The proposed interaction of TTC30A with protein kinase A (PKA) catalytic subunit A was investigated. In TTC30A KO cells an increased PKA activity was observed plus a decreased localization of Smoothened (Smo) to the cilium. PKA and Smo are key regulators of cilia specific Shh and these findings indicate an inhibitory effect of TTC30A KO on this pathway. Next, the A375V TTC30B mutation was examined which was previously identified by Du et al. This mutation was described to influence Shh and possibly leading to synpolydactyly [33]. A MS analysis was performed, comparing wildtype (wt) and mutant TTC30A/B interactomes, to evaluate the impact of this mutation on the abundance of their protein interactors. The A375V mutation led to several paralogue specific differences in protein interaction. Especially, the decreased interaction of mutant TTC30A with IFT57 is interesting and needs further investigation. This finding and the involvement of TTC30A in Shh signaling, might be possible explanations of how TTC30 is connected to synpolydactyly.
Regarding Lebercilin and SSNA1, the generation of respective knockouts in human retinal pigment epithelium cell lines was performed.

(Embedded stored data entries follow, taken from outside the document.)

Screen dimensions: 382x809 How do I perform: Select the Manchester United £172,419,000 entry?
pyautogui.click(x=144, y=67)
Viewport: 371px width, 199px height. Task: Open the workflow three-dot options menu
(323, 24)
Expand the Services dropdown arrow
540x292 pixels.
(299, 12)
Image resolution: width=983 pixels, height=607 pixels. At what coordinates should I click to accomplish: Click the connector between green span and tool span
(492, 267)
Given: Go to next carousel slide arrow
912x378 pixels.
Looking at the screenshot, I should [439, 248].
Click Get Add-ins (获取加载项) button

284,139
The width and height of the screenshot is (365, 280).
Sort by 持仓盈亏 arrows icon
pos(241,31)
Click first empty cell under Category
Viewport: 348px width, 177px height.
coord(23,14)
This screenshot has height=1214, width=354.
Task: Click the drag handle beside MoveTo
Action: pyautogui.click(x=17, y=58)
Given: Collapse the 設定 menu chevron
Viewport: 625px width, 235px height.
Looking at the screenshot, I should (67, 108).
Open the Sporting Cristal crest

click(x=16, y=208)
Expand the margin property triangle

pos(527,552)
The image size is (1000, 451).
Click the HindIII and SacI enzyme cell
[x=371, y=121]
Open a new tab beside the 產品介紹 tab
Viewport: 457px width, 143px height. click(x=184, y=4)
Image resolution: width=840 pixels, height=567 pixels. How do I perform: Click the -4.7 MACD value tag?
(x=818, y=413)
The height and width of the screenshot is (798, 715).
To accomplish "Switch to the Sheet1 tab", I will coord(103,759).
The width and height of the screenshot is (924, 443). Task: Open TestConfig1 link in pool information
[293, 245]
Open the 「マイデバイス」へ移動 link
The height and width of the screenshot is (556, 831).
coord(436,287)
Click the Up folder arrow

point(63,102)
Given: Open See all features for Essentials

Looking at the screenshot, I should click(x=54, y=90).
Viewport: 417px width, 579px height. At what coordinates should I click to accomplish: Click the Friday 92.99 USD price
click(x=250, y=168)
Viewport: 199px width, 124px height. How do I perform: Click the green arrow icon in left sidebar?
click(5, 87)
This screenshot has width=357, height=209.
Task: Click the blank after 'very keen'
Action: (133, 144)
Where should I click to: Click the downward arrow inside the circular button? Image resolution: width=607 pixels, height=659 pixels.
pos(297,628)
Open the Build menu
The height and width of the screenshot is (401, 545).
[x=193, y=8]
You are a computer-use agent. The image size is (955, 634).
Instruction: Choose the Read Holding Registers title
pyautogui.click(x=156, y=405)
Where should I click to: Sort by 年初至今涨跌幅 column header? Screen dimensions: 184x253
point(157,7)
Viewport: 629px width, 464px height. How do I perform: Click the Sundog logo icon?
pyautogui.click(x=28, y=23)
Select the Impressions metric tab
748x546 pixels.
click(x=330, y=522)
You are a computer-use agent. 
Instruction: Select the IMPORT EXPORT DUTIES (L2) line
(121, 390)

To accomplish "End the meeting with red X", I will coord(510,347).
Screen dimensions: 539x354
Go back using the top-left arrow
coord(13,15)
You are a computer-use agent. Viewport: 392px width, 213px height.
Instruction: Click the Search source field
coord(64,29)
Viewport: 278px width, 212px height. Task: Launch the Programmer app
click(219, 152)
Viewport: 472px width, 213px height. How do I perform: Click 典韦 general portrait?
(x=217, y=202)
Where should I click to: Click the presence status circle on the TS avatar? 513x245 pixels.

LCA5 exon 3 and exon 6 as well as SSNA1 exon 1 and exon 3 knockouts were created. LCA5 and SSNA1 KO cells were compared to wt cells, to investigate the impact of these proteins on ciliary assembly and structure as well as their function. It was revealed, that LCA5 knockout led to a reduction of ciliary length and to overall less cells assembling cilia. In contrast, SSNA1 knockout led to an increase of ciliary length with no effect on the number of ciliated cells which is in line with previous findings [34]. The proposed involvement of Lebercilin and SSNA1 in Shh signaling could be partially verified as ciliary localization of Smo and Gli2 was decreased in SSNA1 KO cells [26, 28]. This result suggests an inhibitory effect of SSNA1 KO on this signaling pathway. Further, in Shh activated SSNA1 KO cells a ciliary accumulation of Lebercilin was observed, indirectly linking Lebercilin to Sonic hedgehog. These findings highlight the importance of Lebercilin-SSNA1 interaction in cilia related processes and imply that SSNA1 function is possibly connected to the misfunction of Lebercilin, which ultimately leads to photoreceptor degeneration. But to understand the protein function of Lebercilin and SSNA1 in cilia related processes and to uncover the underlying mechanism of Leber congenital amaurosis further investigations are needed.